The Vaults feature in KDE Plasma has been around for some time, but is easily overlooked. It enables you to encrypt folders and open them directly from the Dolphin manager (with the appropriate credentials, of course). There’s even a ‘paranoid’ mode which will forcibly disable all network access while a given Vault is open. Check out Vaults and other cutting-edge Plasma joy with KDE neon 5.16 on our glorious DVD (see page 96).
internet of terrible things
Shadowy agencies snooping up data from the wire is one thing; being slyly coerced into an ecosystem where you volunteer data to advertisers is another. From a privacy point of view, an even worse thing is the world of voice assistants such as Amazon’s Alexa, Apple’s Siri and Google’s imaginatively titled Assistant.
In April, Bloomberg revealed that Amazon employs a small army of low-paid humans spread across Boston, Romania and India to aid the machine-learning process. Their mission is to annotate recordings and very often, thanks to devices mis-hearing their wake word, these people are getting entirely unintended glimpses into Alexa users’ private lives. Pretty creepy. In all likelihood Apple and Google do exactly the same thing – machine learning does need some help, after all.
Besides that issue, all your audio searches and textual transcriptions are held by the companies. They offer an option to ‘delete’ them, but that just dissociates the recording from the account; the recording itself still lives on as part of a massive vocal corpus. If you must use a Voice Assistant, we recommend the open source Mycroft, as featured in LXF249. Mycroft doesn’t store any data on its servers unless you specifically opt in. That voice data, Mycroft pledges, will only be used to improve the product, not sold on to advertisers.

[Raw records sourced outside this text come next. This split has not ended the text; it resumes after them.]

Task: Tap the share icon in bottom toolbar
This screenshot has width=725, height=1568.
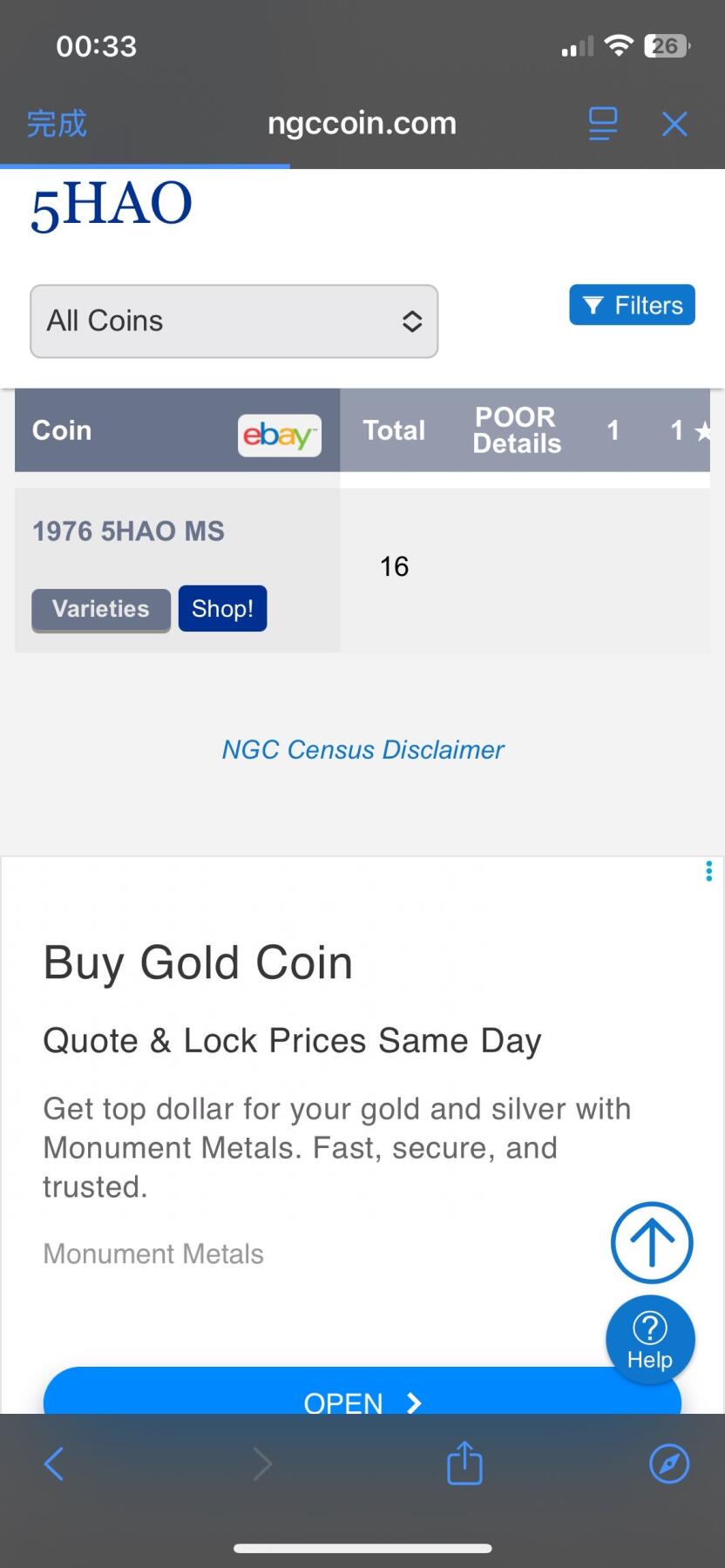Action: [x=464, y=1463]
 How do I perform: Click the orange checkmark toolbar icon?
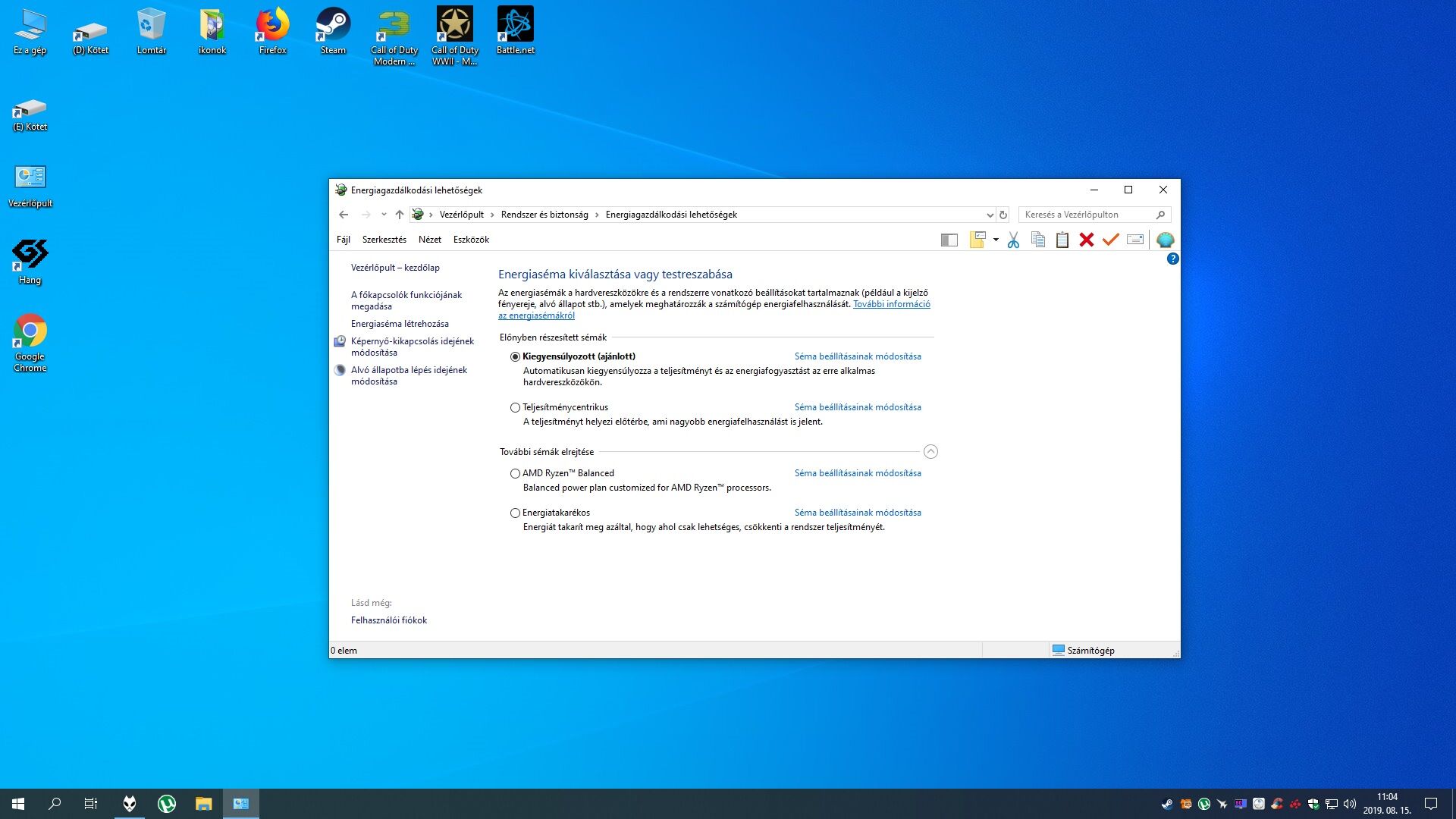(1111, 240)
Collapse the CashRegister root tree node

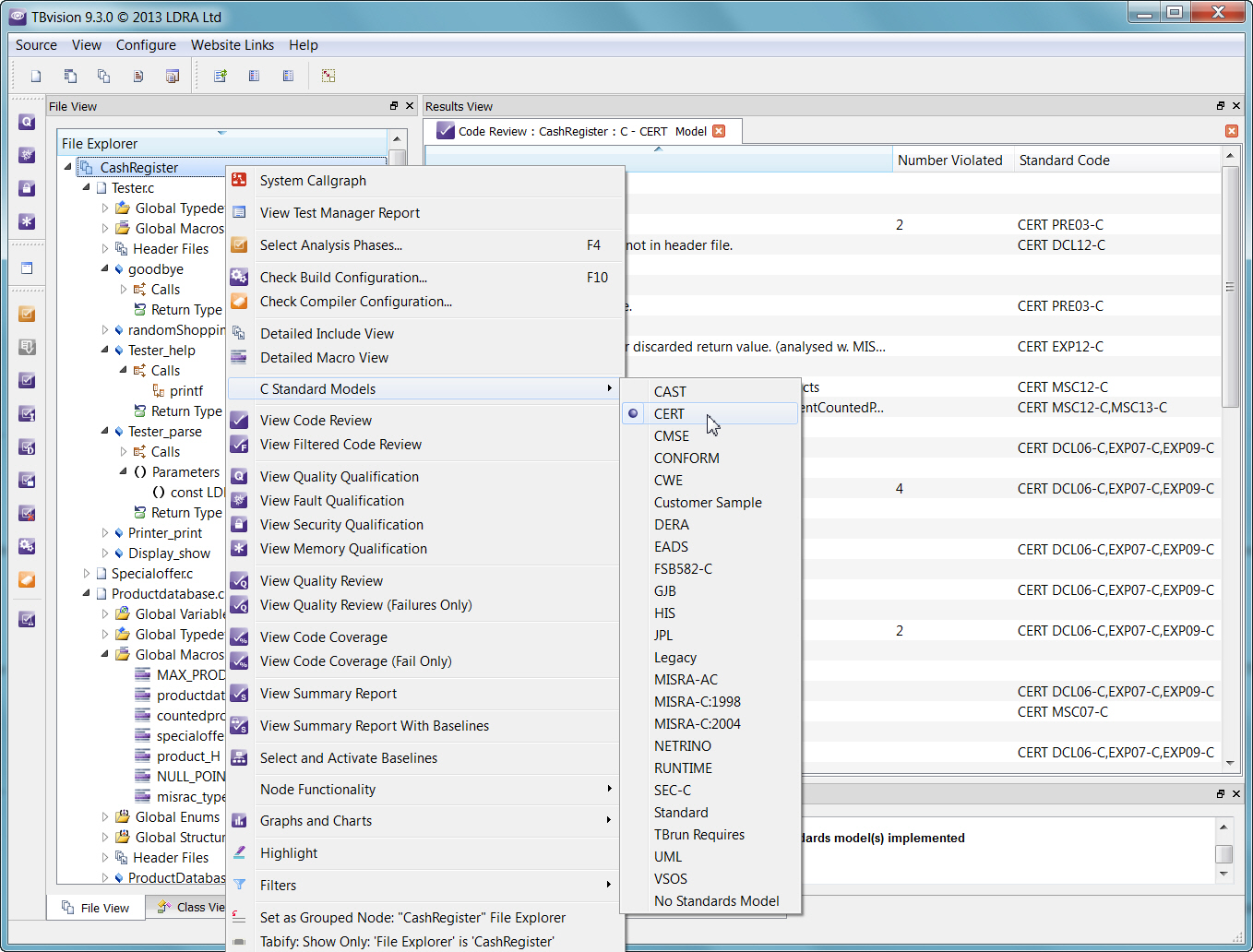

IOT devices, even open source ones, can be hacked though – and thanks to poor design choices, regularly are. With that in mind the idea of shoving a network stack in your fridge, front door or first-born doesn’t seem so hot. All of these things offer unprecedented glimpses into their user’s lives, quite literally in the case of home security cameras. Smart utility meters claim to save us money, but what good is that if they can be hacked?